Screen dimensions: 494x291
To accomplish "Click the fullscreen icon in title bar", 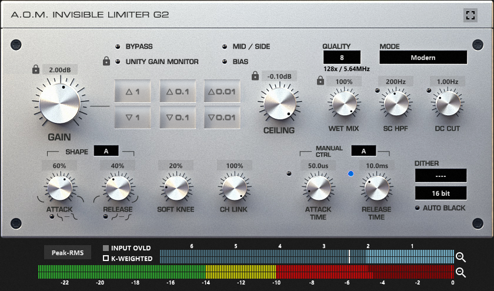I will pyautogui.click(x=469, y=15).
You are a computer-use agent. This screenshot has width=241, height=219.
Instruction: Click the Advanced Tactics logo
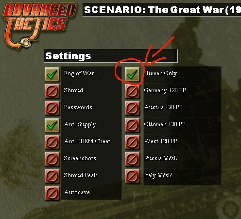(39, 26)
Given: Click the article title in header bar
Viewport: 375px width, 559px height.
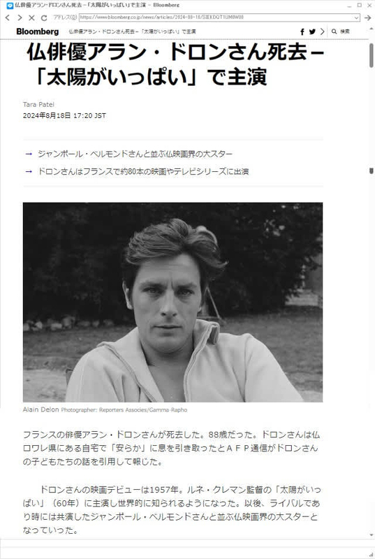Looking at the screenshot, I should point(132,31).
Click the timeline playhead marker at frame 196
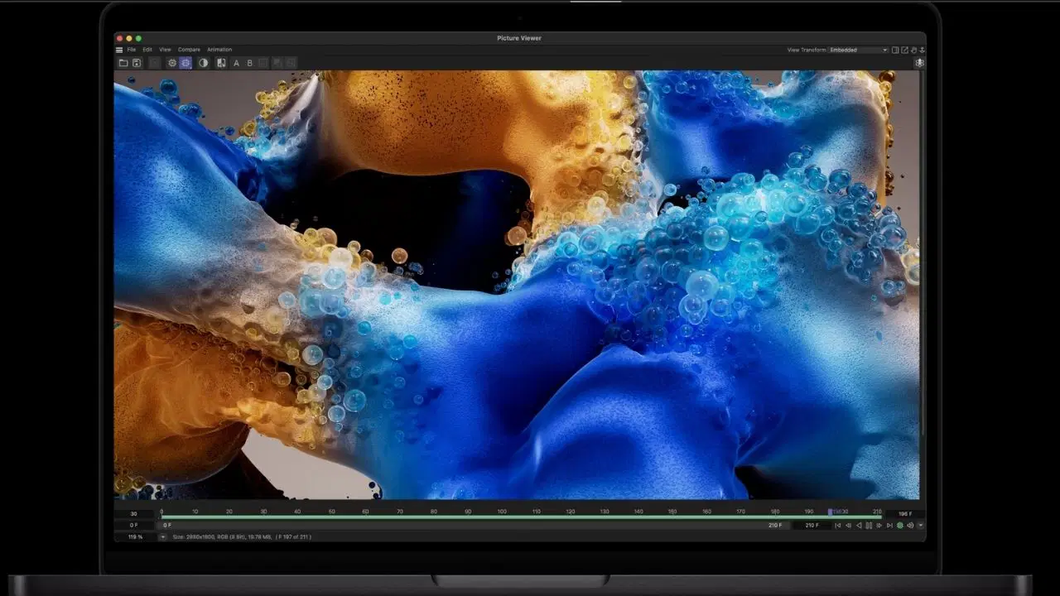 (831, 512)
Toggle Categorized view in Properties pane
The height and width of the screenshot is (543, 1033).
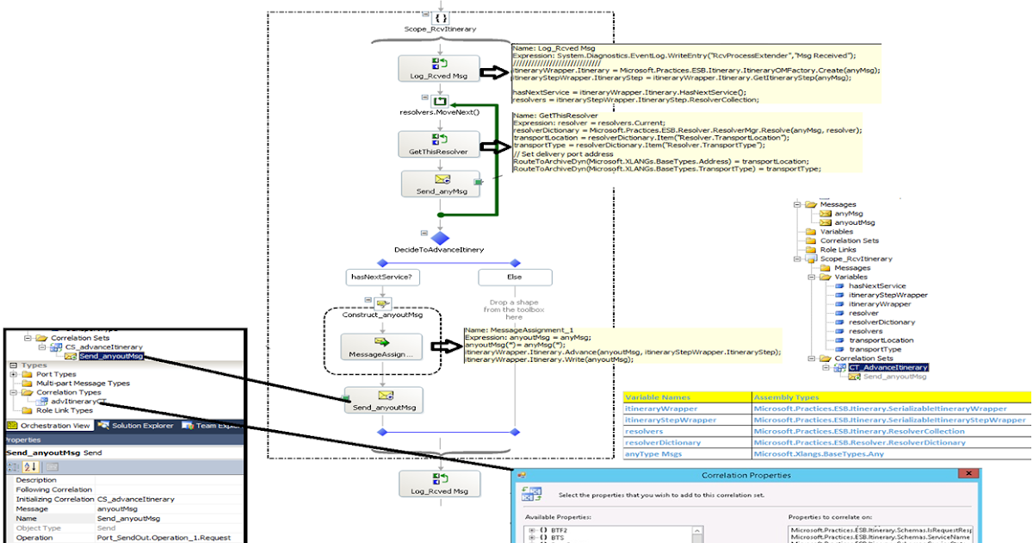12,465
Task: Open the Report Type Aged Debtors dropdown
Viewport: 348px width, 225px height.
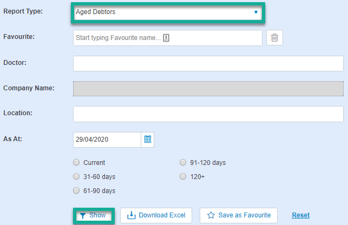Action: tap(168, 12)
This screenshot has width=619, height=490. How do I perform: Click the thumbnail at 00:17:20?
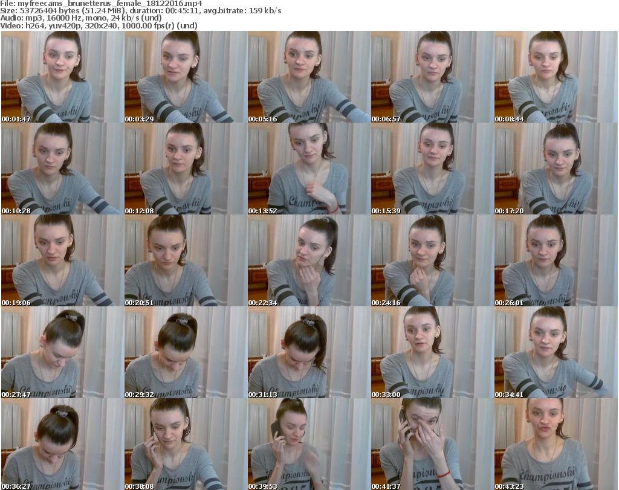pos(556,169)
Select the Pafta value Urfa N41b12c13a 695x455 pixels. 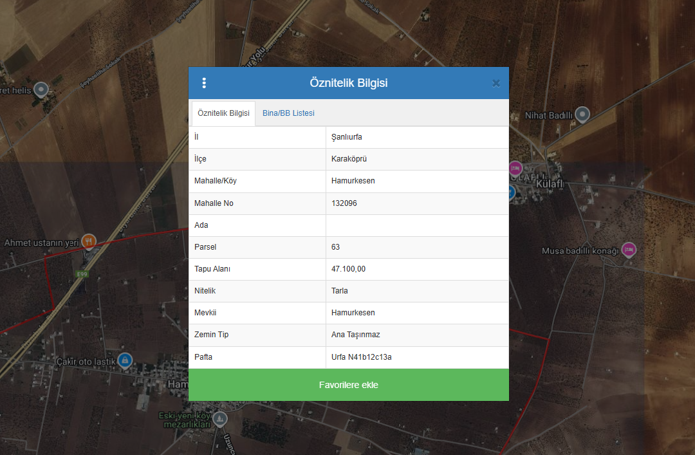pos(361,357)
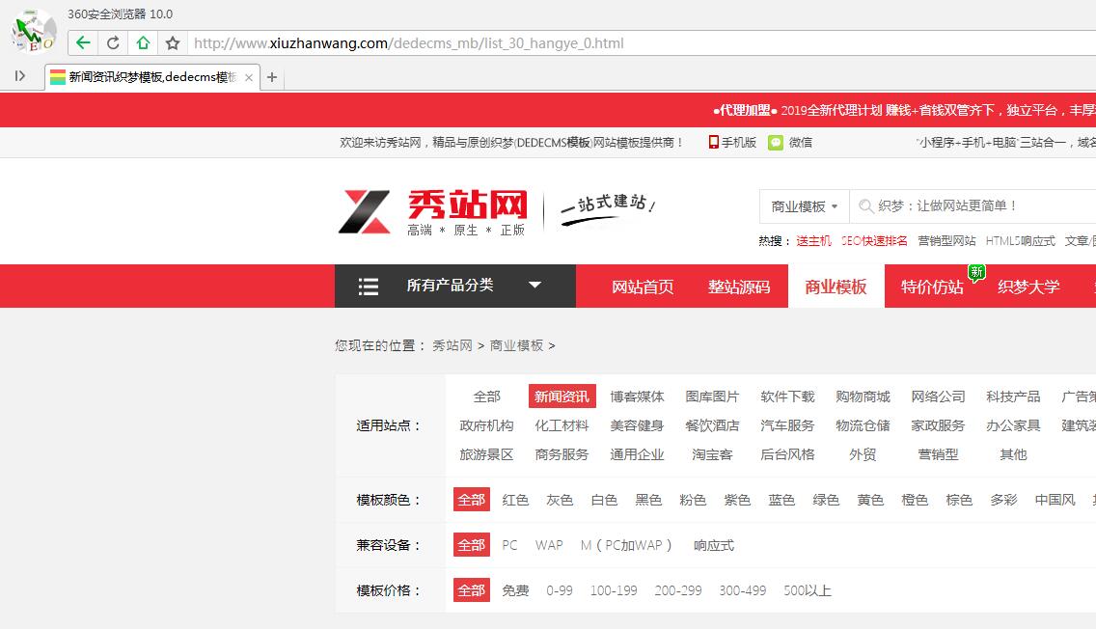Select 博客媒体 site type filter
This screenshot has height=629, width=1096.
point(637,397)
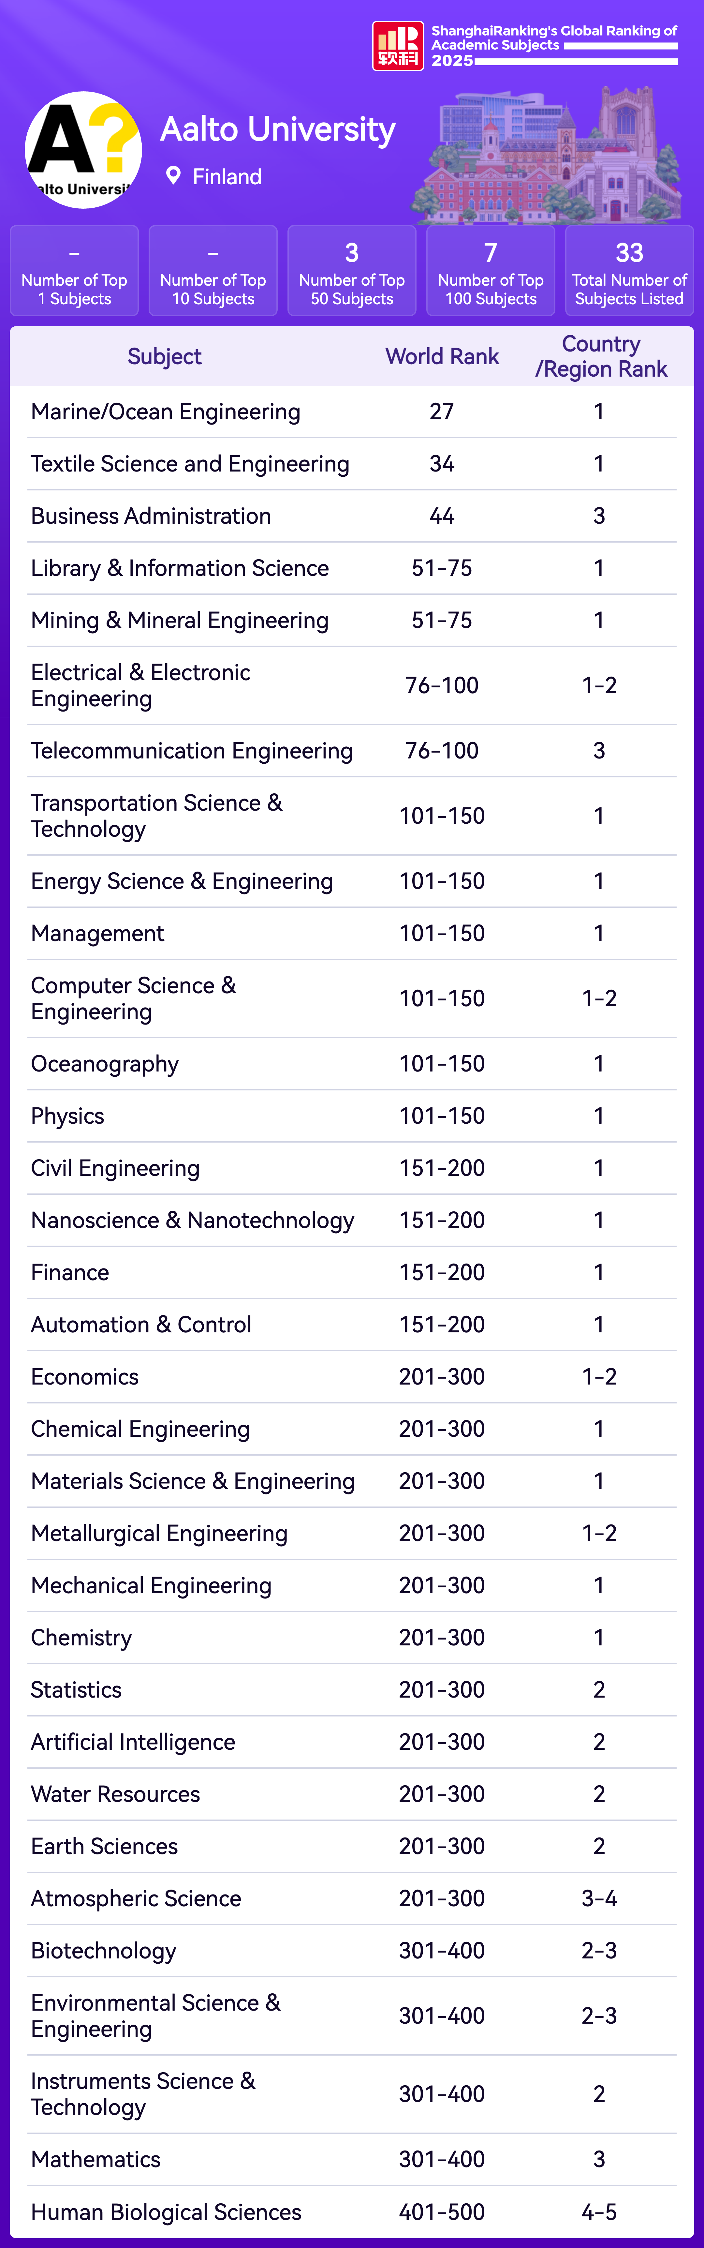Screen dimensions: 704x2248
Task: Open the Telecommunication Engineering subject
Action: pos(192,751)

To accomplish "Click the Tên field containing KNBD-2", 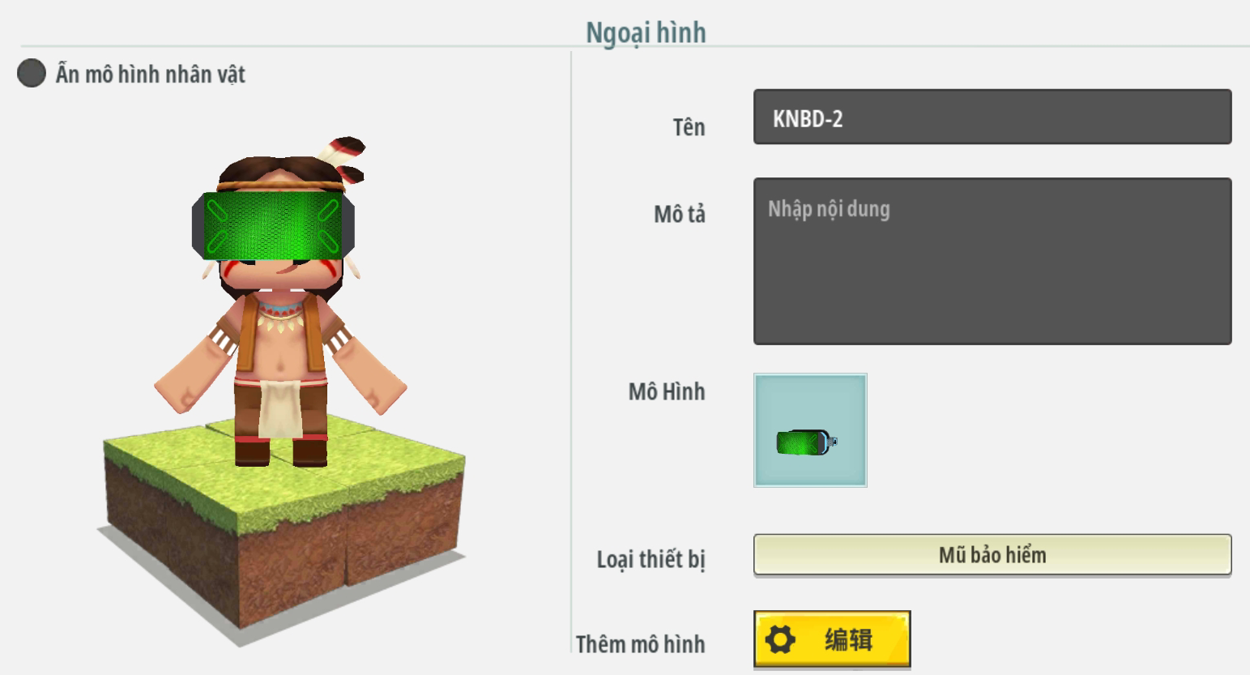I will tap(992, 117).
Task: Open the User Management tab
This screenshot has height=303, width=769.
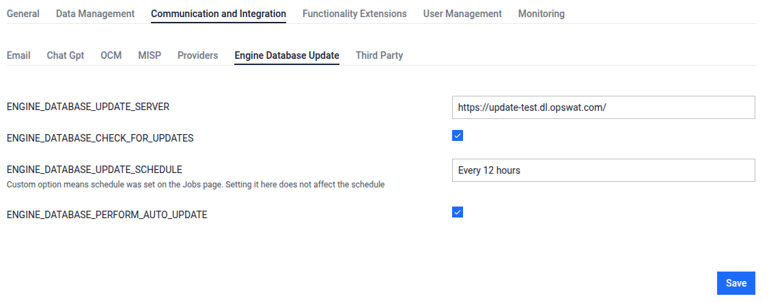Action: 462,14
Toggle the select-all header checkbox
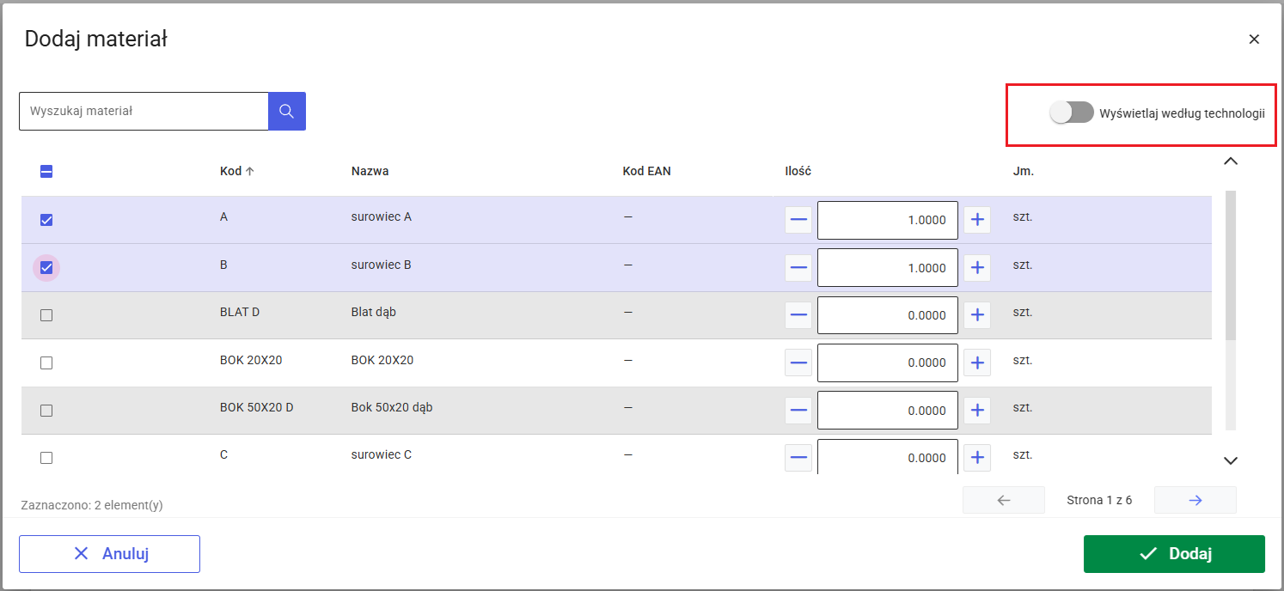The image size is (1284, 591). (46, 172)
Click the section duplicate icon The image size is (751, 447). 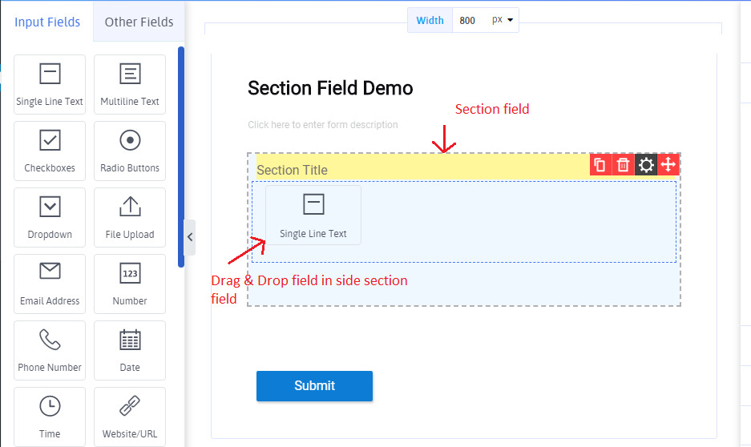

= = =

▸ Exercise directions
Leave the pictures out and reproduce exactly the lines from the line with "Task: Open the User Management tab" to the end of the material above.

▸ Task result
Task: Open the User Management tab
This screenshot has height=303, width=769.
Action: 462,14
Toggle the select-all header checkbox
The image size is (1284, 591). (46, 172)
Click the section duplicate icon The image size is (751, 447). 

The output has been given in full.